Medicina integrata e multidisciplinare, la medicina veterinaria che vorrei

Per questo da tanti anni esploro metodi di cura e approcci terapeutici che abbiano come obiettivo non la malattia ma l’individuo, nella sua triade psiche/mente-corpo-spirito. Perché ognuna di queste componenti può ammalarsi e ripercuotersi sulle altre come in un sistema di vasi comunicanti.
Non ritengo esistano terapie o approcci migliori di altri, ma solo trattamenti con indicazione, durata e profondità d’azione differenti.
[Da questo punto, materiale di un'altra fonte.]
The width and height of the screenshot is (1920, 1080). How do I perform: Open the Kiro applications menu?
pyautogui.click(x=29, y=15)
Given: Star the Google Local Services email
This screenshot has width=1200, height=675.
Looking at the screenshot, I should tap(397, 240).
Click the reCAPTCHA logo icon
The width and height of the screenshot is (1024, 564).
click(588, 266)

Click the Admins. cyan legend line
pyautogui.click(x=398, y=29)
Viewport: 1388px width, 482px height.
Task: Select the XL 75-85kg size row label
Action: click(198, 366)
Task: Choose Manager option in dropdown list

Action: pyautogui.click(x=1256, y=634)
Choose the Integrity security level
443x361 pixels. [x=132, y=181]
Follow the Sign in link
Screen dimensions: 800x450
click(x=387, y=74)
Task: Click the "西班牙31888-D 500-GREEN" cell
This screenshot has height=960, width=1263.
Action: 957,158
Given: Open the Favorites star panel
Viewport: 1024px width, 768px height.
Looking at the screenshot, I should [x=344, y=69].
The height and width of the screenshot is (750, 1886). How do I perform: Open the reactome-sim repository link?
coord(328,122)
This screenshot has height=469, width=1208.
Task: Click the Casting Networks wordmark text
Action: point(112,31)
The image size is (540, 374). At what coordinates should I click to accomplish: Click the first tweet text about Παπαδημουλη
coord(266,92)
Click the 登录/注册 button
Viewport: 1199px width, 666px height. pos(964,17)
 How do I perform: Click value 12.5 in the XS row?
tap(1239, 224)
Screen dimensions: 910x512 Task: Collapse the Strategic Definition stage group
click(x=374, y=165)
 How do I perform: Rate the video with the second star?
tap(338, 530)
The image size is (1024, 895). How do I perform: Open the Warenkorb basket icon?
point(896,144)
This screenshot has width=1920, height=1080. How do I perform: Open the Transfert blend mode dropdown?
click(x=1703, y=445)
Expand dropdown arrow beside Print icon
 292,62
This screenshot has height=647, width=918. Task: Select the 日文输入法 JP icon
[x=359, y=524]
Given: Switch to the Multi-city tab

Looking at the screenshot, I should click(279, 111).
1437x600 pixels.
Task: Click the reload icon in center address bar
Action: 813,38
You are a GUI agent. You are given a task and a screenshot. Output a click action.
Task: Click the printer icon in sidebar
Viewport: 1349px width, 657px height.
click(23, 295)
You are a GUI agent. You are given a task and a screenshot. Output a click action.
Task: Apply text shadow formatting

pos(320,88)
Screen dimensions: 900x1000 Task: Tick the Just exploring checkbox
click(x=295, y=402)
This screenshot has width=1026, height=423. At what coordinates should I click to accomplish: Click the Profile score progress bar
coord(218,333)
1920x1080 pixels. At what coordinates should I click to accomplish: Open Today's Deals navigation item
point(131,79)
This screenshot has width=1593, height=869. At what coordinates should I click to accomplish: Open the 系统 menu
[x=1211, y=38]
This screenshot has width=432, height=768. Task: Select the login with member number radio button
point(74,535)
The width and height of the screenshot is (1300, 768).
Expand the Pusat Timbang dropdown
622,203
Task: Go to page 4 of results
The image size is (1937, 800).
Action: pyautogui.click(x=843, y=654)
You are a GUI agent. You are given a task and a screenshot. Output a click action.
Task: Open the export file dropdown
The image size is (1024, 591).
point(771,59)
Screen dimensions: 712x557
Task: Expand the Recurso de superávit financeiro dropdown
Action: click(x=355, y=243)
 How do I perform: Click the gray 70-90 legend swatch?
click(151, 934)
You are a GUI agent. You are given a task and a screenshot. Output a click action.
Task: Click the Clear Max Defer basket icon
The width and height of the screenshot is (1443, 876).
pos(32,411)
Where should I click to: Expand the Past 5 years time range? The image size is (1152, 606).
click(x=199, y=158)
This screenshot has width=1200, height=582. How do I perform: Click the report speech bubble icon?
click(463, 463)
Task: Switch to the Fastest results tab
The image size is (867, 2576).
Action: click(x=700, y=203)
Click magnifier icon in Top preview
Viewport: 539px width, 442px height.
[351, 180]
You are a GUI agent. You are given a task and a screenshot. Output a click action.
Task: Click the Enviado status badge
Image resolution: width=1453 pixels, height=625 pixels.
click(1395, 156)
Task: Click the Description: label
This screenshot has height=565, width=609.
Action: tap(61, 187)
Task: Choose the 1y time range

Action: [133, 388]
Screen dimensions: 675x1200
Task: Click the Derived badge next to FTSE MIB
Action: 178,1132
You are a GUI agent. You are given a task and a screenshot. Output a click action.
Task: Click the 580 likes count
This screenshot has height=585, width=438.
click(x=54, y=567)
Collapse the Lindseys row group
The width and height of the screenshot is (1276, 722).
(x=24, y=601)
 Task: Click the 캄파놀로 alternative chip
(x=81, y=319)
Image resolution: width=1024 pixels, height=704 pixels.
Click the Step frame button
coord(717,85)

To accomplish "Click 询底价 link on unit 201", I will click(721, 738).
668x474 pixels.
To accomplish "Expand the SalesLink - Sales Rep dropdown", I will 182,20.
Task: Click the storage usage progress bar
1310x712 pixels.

Compito del medico veterinario dovrebbe essere pertanto conoscere quanti più strumenti possibili. Per poter individuare quello o quelli più adatti per ogni singolo paziente in quel particolare momento della sua esistenza. Senza pregiudizi o preconcetti, in scienza e coscienza, facendo sempre un’analisi seria del rapporto tra rischi e benefici.

Con l’obiettivo primario di guarire tutte le volte che si può, curare in tutti gli altri casi, preservare dal dolore e dalla sofferenza. E sempre rendere la libertà. Anche e soprattutto dalle cure.

Un grazie particolare al piccione, che camminandomi incontro una mattina su un marciapiede mi ha permesso di riflettere sul mio voler essere donna di medicina.